Rita não compreendia o que estava sentindo. Não pode dizer se estava satisfeita ou não. Era estranho. Fazia parte de sua vida estar em constante combate com Helena. Tinha em Helena uma mulher com quem competir o tempo todo. Não sabia explicar porque não estava feliz. E, de algum modo, entendia agora as mudanças de José dentro de casa. Sim, ele gostava muito de Helena. Ou pelo menos passara, após um tempo, a gostar. Era, para Rita, uma verdade dolorosa, mas tão óbvia que ela não conseguiria não admitir.
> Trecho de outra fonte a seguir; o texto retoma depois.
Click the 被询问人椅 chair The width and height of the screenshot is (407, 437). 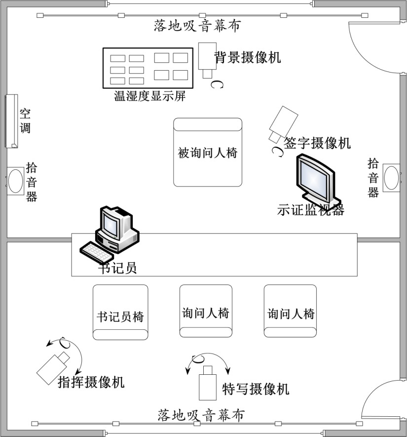click(x=208, y=152)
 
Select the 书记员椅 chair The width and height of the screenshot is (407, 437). click(x=120, y=312)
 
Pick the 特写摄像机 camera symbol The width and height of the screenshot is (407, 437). click(x=207, y=384)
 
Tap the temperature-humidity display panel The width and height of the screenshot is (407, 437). click(x=148, y=68)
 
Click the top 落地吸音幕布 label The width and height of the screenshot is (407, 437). click(x=197, y=26)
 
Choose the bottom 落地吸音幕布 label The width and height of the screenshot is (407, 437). click(x=201, y=415)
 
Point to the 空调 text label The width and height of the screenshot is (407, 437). click(x=25, y=121)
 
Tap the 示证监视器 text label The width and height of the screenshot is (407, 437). click(x=310, y=210)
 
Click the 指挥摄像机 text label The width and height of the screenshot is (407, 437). click(x=91, y=382)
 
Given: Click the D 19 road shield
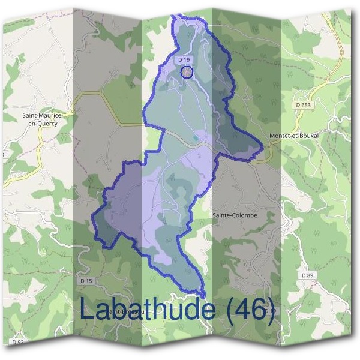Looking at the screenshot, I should [184, 60].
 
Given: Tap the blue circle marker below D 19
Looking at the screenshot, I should [187, 73].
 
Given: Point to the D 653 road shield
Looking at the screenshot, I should [304, 105].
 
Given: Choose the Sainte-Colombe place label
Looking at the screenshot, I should [235, 215].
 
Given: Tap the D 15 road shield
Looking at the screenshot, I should [86, 280].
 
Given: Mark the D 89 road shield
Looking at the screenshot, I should [307, 275].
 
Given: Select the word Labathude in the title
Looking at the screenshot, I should [147, 310].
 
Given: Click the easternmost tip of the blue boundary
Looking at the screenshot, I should [263, 145].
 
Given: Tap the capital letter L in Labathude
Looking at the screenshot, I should [88, 310].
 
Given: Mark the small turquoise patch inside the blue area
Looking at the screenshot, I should [195, 138].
A separação de Helena e José de fato aconteceu. Não rapidamente. Nem com facilidade, pois ele dificultou muito as coisas, levando a mulher a ter ainda mais certeza de quão longe ele estava do homem maravilhoso que existiu apenas nas fantasias dela. Não era nenhum crápula. Mas um homem muito mais ou menos. Ou mais para menos como ela reconhecia. Era chegada a hora de destruir o castelo de areia. E ela o destruiu.
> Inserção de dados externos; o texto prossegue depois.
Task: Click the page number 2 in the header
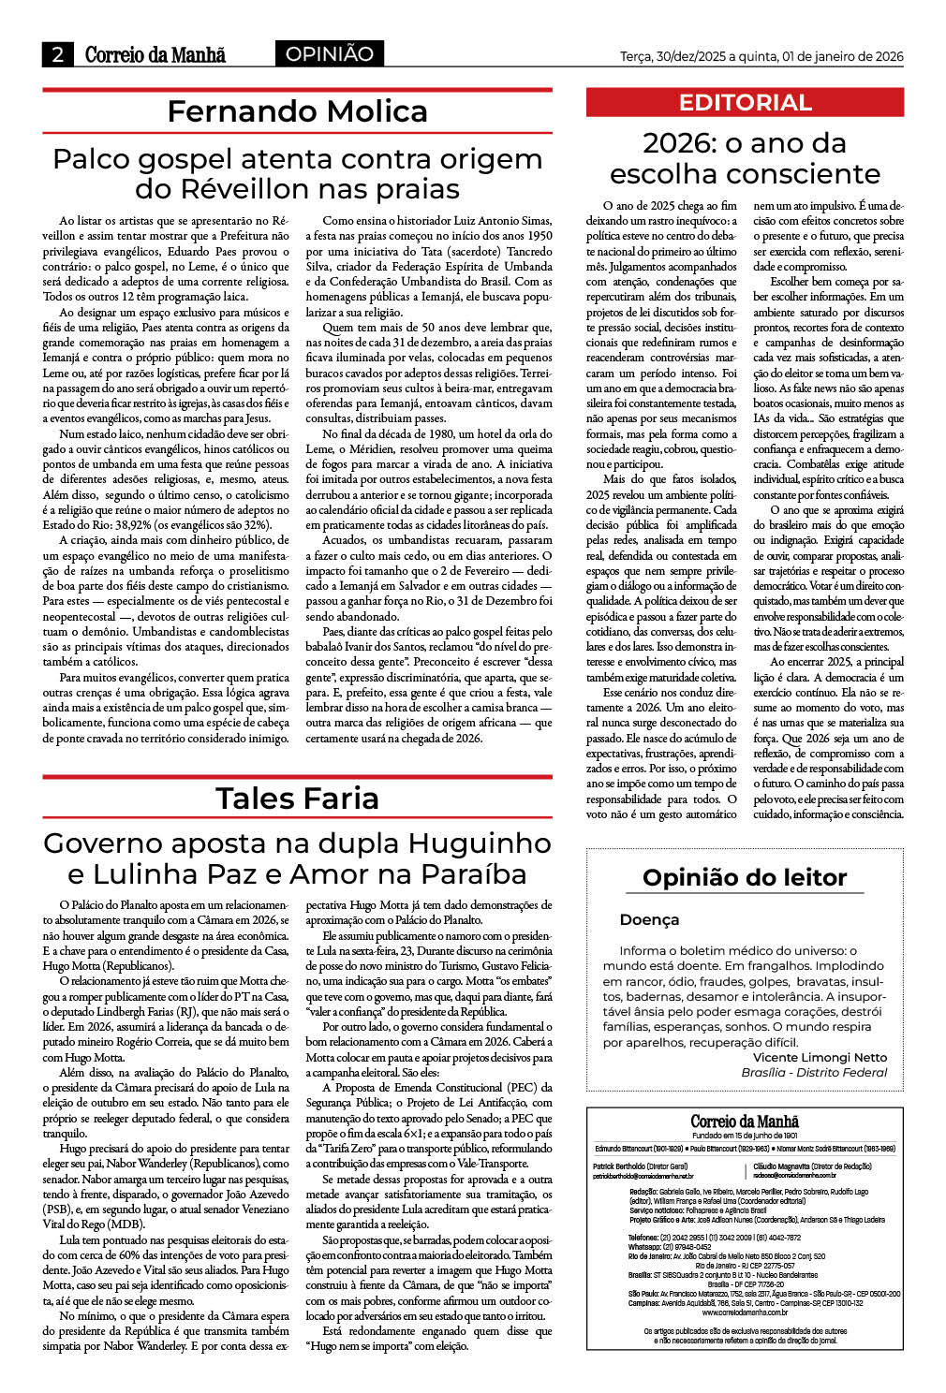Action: point(58,54)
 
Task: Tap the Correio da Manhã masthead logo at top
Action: point(155,54)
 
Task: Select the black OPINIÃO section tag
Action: point(329,54)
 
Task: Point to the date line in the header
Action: point(761,56)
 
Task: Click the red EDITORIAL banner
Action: point(745,102)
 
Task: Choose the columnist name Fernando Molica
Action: point(297,111)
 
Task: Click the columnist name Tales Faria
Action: point(297,799)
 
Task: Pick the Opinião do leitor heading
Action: point(745,878)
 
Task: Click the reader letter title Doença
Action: point(649,920)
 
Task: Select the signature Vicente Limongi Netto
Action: point(820,1058)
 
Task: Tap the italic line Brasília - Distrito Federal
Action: point(814,1073)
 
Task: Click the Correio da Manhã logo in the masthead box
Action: point(745,1122)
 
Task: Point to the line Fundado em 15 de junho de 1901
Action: point(745,1136)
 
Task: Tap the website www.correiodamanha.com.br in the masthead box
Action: point(745,1312)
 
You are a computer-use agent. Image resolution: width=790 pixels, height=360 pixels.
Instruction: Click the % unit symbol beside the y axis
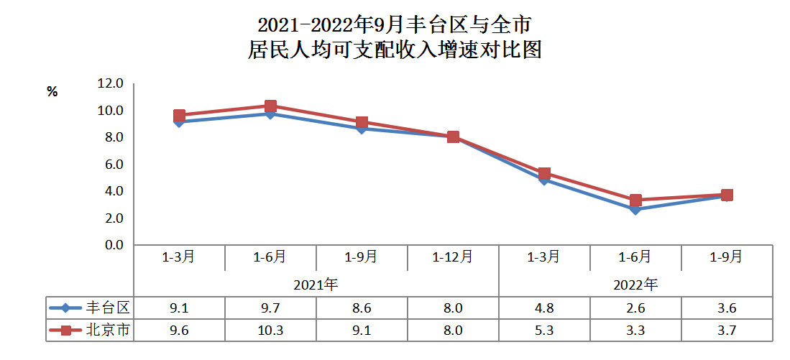pos(52,92)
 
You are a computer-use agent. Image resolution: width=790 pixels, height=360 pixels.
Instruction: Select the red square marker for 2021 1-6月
pos(271,106)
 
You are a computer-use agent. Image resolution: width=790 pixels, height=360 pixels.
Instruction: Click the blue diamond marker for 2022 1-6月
pos(635,209)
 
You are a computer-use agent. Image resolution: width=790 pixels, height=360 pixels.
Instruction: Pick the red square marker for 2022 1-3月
pos(544,174)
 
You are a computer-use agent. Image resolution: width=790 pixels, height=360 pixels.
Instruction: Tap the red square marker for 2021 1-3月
pos(180,116)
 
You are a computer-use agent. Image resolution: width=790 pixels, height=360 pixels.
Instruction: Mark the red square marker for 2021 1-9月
pos(362,123)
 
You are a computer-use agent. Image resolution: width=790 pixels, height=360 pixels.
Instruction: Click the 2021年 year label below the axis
pos(316,284)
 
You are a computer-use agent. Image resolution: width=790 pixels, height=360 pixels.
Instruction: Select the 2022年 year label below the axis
pos(635,284)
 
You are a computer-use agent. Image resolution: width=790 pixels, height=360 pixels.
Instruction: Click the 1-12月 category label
pos(453,257)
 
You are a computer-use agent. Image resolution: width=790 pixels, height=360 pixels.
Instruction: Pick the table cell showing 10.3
pos(270,331)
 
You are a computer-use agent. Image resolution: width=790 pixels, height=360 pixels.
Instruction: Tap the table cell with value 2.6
pos(635,308)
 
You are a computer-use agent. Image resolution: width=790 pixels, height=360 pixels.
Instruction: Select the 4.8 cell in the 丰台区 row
pos(544,308)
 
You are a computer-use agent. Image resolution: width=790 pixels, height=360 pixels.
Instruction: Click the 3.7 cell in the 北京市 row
pos(727,331)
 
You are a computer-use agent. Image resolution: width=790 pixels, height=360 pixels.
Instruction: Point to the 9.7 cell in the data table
pos(270,308)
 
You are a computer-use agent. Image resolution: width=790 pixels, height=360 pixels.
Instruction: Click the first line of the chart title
pos(394,26)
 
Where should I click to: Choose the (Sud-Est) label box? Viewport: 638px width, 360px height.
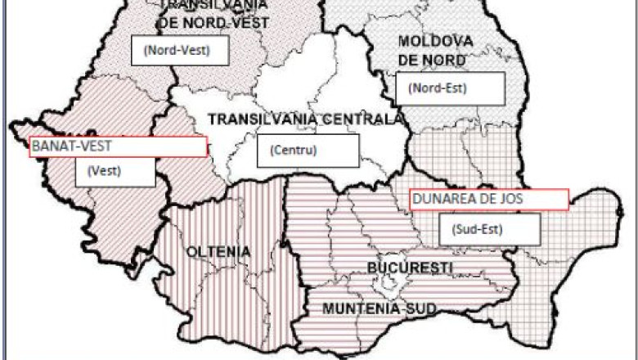pyautogui.click(x=488, y=229)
Nas reuniões de pais e mestres no colégio onde os meninos ainda estudariam por muito tempo não houve mais discussões. Rita não tinha mais estímulo para provocar a outra. Seu relacionamento com o mecânico agora era exclusivo, mas nunca mais foi tão bom quanto era quando ela o dividia com Helena. Ficou claro que uma sustentava, de certa forma, o relacionamento da outra. E foi ela quem saiu perdendo, na verdade. Agora ele era sem dúvidas apenas um homem comum, cheio de problemas como qualquer outro.
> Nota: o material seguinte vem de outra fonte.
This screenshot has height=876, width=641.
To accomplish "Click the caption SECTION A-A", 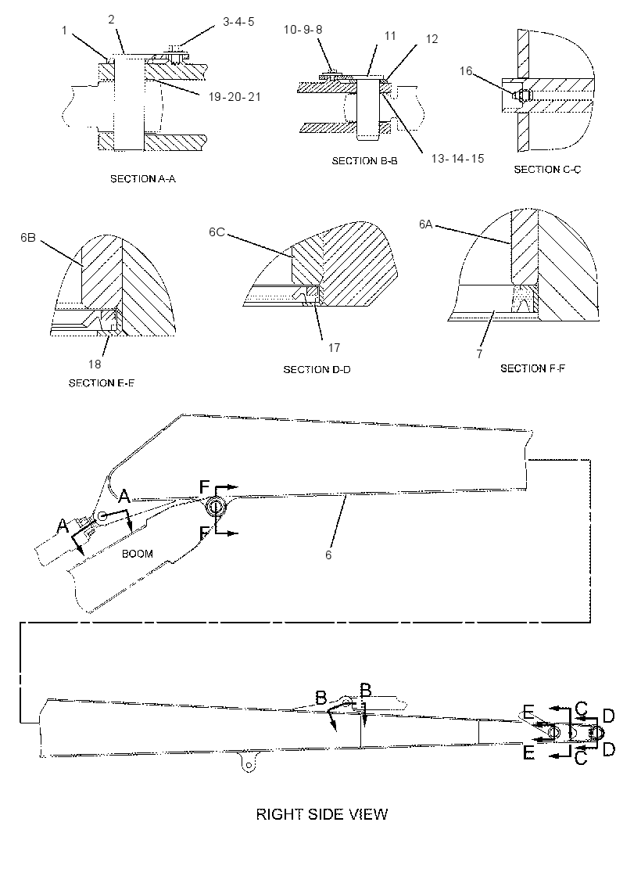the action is (x=143, y=179).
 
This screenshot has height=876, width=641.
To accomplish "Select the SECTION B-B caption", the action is (x=364, y=161).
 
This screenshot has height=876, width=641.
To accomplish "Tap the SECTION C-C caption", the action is (x=547, y=169).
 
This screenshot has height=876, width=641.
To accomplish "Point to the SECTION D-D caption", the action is (x=317, y=369).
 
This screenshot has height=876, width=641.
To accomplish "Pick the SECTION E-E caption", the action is (x=102, y=383).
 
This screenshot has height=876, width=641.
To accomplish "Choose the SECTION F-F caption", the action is (x=532, y=368).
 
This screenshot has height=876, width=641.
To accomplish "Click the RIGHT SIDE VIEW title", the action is (x=321, y=814).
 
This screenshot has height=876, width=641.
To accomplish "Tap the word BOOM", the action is (x=138, y=554).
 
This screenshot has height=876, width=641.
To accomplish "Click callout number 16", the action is (x=466, y=71).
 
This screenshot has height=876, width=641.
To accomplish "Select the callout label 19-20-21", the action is (x=235, y=97).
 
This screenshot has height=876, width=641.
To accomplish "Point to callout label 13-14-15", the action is (x=457, y=158).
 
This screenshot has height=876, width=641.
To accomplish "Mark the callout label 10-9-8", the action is (x=303, y=29).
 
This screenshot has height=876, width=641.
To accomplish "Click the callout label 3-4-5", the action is (x=238, y=22).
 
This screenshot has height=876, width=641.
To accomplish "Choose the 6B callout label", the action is (x=28, y=238).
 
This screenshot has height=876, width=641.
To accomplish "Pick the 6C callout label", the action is (x=217, y=232).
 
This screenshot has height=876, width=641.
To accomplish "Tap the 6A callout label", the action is (x=425, y=224).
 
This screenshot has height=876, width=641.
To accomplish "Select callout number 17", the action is (x=334, y=348).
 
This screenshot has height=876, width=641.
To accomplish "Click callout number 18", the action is (x=95, y=364).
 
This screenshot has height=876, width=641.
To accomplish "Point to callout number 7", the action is (x=479, y=354).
A crise no relacionamento de Rita e José Anísio durou muito tempo, mas teve fim. Com o passar dos dias ele voltaria a ser um homem maravilhoso. Suas viagens a trabalho retomariam. E seriam agora, finalmente, todos felizes para sempre. Cada um a seu modo. Helena descobriria-se uma forte mulher independente, dona de seu nariz, podendo se relacionar com quem quisesse e sabendo agora a diferença entre homem perfeito e homem real. Rita e José vivendo em paz seu relacionamento, numa boa de novo, principalmente depois que Ana Teresa entrou na história. A moça era secretária e vizinha de Luiz Paulo, o primo de José Anísio, o que o acolheu naqueles quinze dias em que precisara afastar-se de Helena e Rita para, com tranquilidade, pensar no que fazer da vida.